Repetition builds confidence. Confidence builds strength.

Last February, Open workout 14.1 was announced. It consisted of double-unders & 75lb snatches. Back then, a 75lb snatch scared the crap out of me.

I remember watching the live announcement from our coaches house, alongside 30 other super-fit athletes. Right after they announced the workout, I said to myself, “I don’t know if I can do a 75lb snatch. Like, at all.”

Fast Forward

A few weeks ago, along with 3 of my fellow CrossFitters, I signed up for a local competition taking place at the end of this month. This past Sunday, Phil & I practiced the workout that we’ll be doing together.

9-minute AMRAP
Ascending ladder: 3… 6… 9… etc. of:
105lb snatch
53lb kettlebell swing
Bar-hop burpees

After warming up with a few reps of a lighter snatch, we put 105 on the bar. Phil knocked out a few practice reps, and then I stepped up to the bar. Our plan entering the workout was for Phil to do all the snatches. Yes… ALL of them. (Silly plan. Didn’t work. But that’s another story.) I needed to be ready just in case. So I cranked out a few.

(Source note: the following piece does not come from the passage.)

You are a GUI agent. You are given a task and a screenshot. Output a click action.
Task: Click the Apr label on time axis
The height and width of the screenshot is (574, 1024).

To my surprise, they weren’t nearly as bad as I had thought. Even during the workout, I ended up doing 10-12 snatches in the 9-minutes, and most of them were not a problem. The last few were tough, but all-in-all, I handled 105 better than I handled 75lbs back in February.

Big Boy Kettlebell Club

Oh, and earlier in the week, I had done my first workout with the 70lb kettlebell, as opposed to the 53-pounder. I’ll admit, it always scared me. I thought my form would break. I’d hurt my back. Or it’d slow me down so much that I wouldn’t come anywhere close to finishing the workout. I hung in there pretty well with the 70-pounder, but definitely have plenty of room for improvement.

Because 70lbs is the prescribed kettlebell weight for guys, I felt like I finally joined the big boy club.

And guess what? The big boy club makes a 53lb kettlebell swing that. much. easier.

Repetition. Confidence. Strength.

So, the moral of the story… practice. Be consistent. And don’t be afraid to do those movements that you’re afraid of. The ones you think you’re terrible at.

Your confidence will build. And surely you’ll hit mental blocks along the way. There will come a point where you second-guess yourself. Question your ability. Doubt will try to play tricks with your mind.

But repetition will win out. And when it does, confidence rises. And that, my friends, is how you get stronger. Physically. And mentally.